Read about both options in BATCH API reference.
When creating a new batch collection, one has to be careful to:
- Make sure that
"cogOutput"=true
- Make sure the evalscript returns only single-band outputs
- Keep
sampleType
in mind, as the values the evalscript returns when creating a collection will be the values available when making a request to access it
Regardless of whether the user specifies an existing collection or requests a new one, processed data will still upload to the users S3 bucket, where they will be available for download and analysis.
Processing results
The outputs of a batch processing will be stored to your object storage in either GeoTIFF (and JSON for metadata) or in Zarr format.
GeoTIFF output format
GeoTIFF format will be used if your request contains the output
field. An example of a batch request with GeoTIFF
output is available here.
By default, the results will be organized in sub-folders where one sub-folder will be created for each tile. Each sub-folder might contain one or more images depending on how many outputs were defined in the evalscript of the request. For example:
You can also customize the sub-folder structure and file naming as described in the defaultTilePath
parameter
under output
in BATCH API reference .
You can choose to return your GeoTIFF files as Cloud Optimized GeoTIFF (COG), by setting the cogOutput
parameter under output
in your request as true
. Several advanced COG options can be selected as well - read about the parameter in BATCH API reference.
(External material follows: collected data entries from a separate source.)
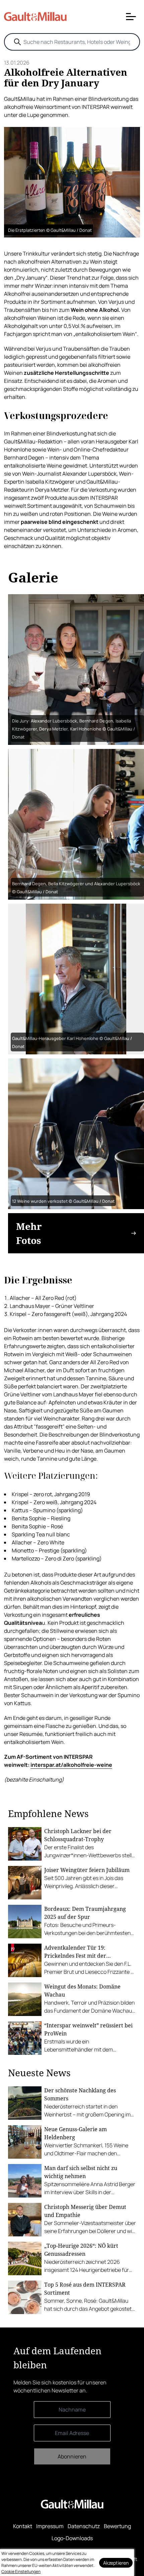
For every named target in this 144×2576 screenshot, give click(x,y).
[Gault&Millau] (72, 2504)
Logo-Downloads (72, 2538)
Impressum (50, 2526)
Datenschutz (84, 2526)
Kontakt (22, 2526)
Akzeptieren (116, 2563)
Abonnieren (72, 2456)
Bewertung (117, 2526)
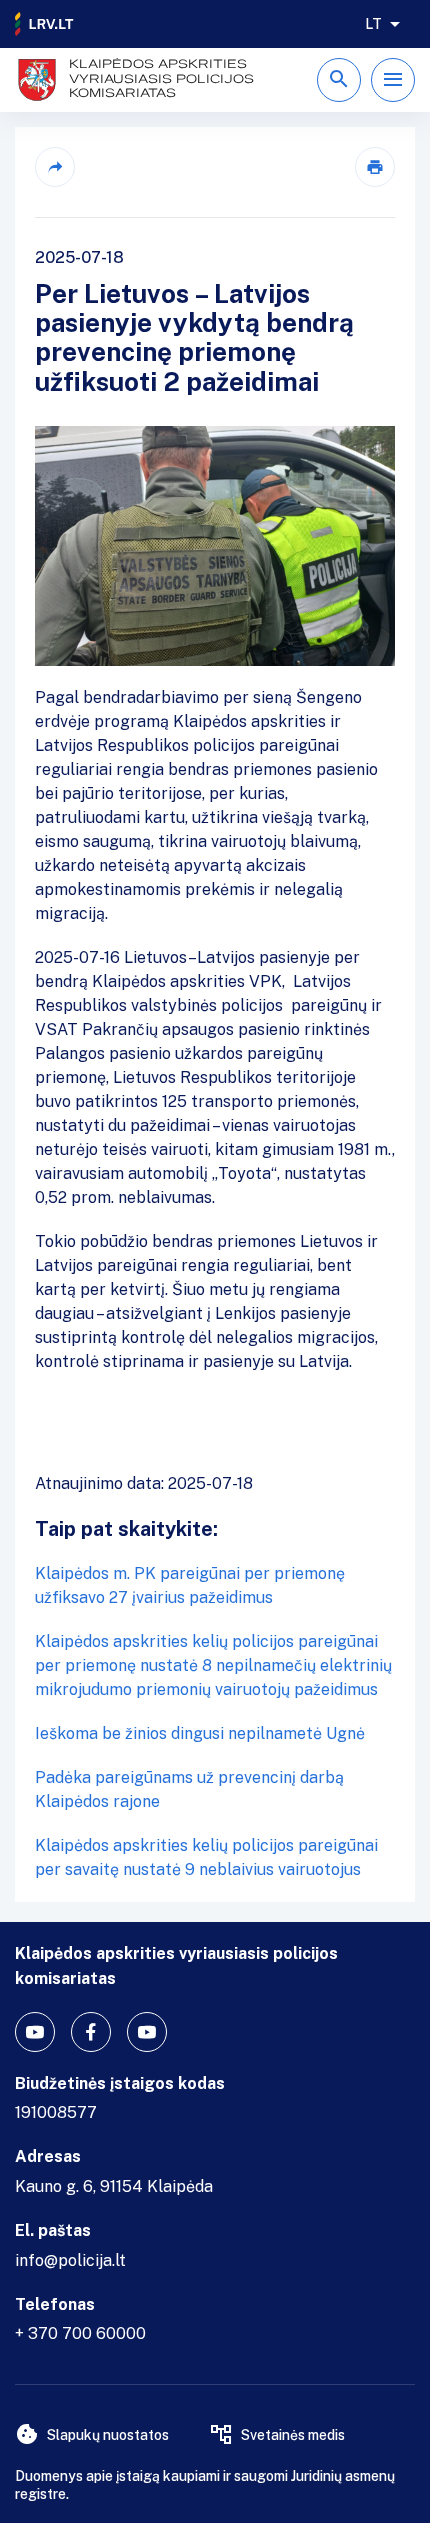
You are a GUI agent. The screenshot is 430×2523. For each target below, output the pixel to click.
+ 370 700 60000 (80, 2333)
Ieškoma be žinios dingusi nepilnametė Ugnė (200, 1733)
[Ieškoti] (339, 80)
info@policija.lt (70, 2260)
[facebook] (91, 2032)
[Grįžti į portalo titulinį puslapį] (45, 24)
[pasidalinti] (55, 167)
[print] (375, 167)
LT (373, 24)
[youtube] (35, 2032)
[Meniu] (393, 80)
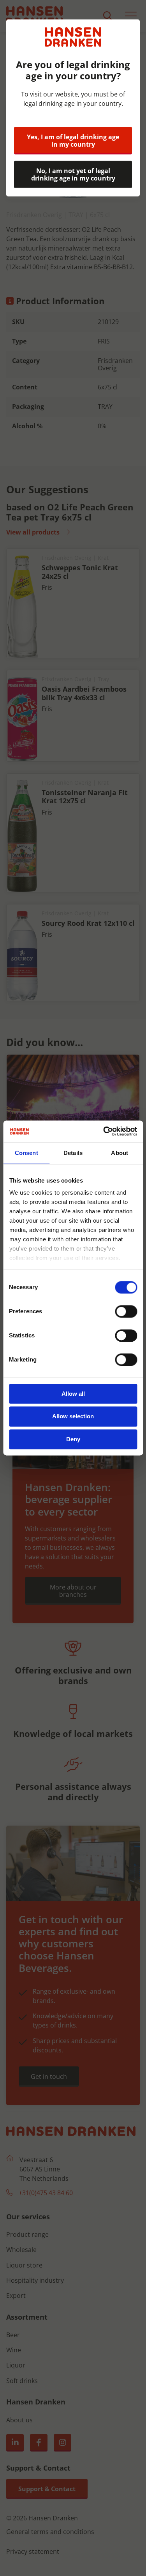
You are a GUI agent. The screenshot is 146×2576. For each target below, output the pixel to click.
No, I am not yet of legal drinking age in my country (73, 174)
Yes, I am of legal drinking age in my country (73, 141)
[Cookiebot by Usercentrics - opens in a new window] (104, 1131)
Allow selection (73, 1416)
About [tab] (119, 1153)
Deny (73, 1439)
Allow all (73, 1393)
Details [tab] (73, 1153)
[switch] (126, 1311)
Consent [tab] (26, 1153)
The results of batch processing will be in the projection of the selected tiling grid. For UTM-based grids, each part of the AOI (area of interest) is delivered in the UTM zone with which it intersects. In other words, in case your AOI intersects with more UTM zones, the results will be delivered as tiles in different UTM zones (and thus different CRSs).
Zarr output format
Zarr format will be used if your request contains the zarrOutput
field. An example of a batch request with Zarr output is available here. Your request must only have one band per output and the application/json
format in responses is not supported.
The outputs of batch processing will be stored as a single Zarr group containing one data array for each evalscript output and multiple coordinate arrays. By default, the Zarr will be stored in the folder you pass to the batch processing api in the path
parameter under zarrOutput
(see BATCH API reference). The folder must not contain any existing Zarr files. We recommend using a placeholder <requestId>
as explained in the API reference to keep the results of your processing better organized.
The results of batch processing will be in the projection of the selected tiling grid. The tiling grids where output CRS is UTM zone are not supported for Zarr format output.
Batch deployment
Batch is available on two AWS regions: AWS EU (Frankfurt) and AWS US (Oregon). The Batch API endpoint depends on the chosen deployment as specified in the table below.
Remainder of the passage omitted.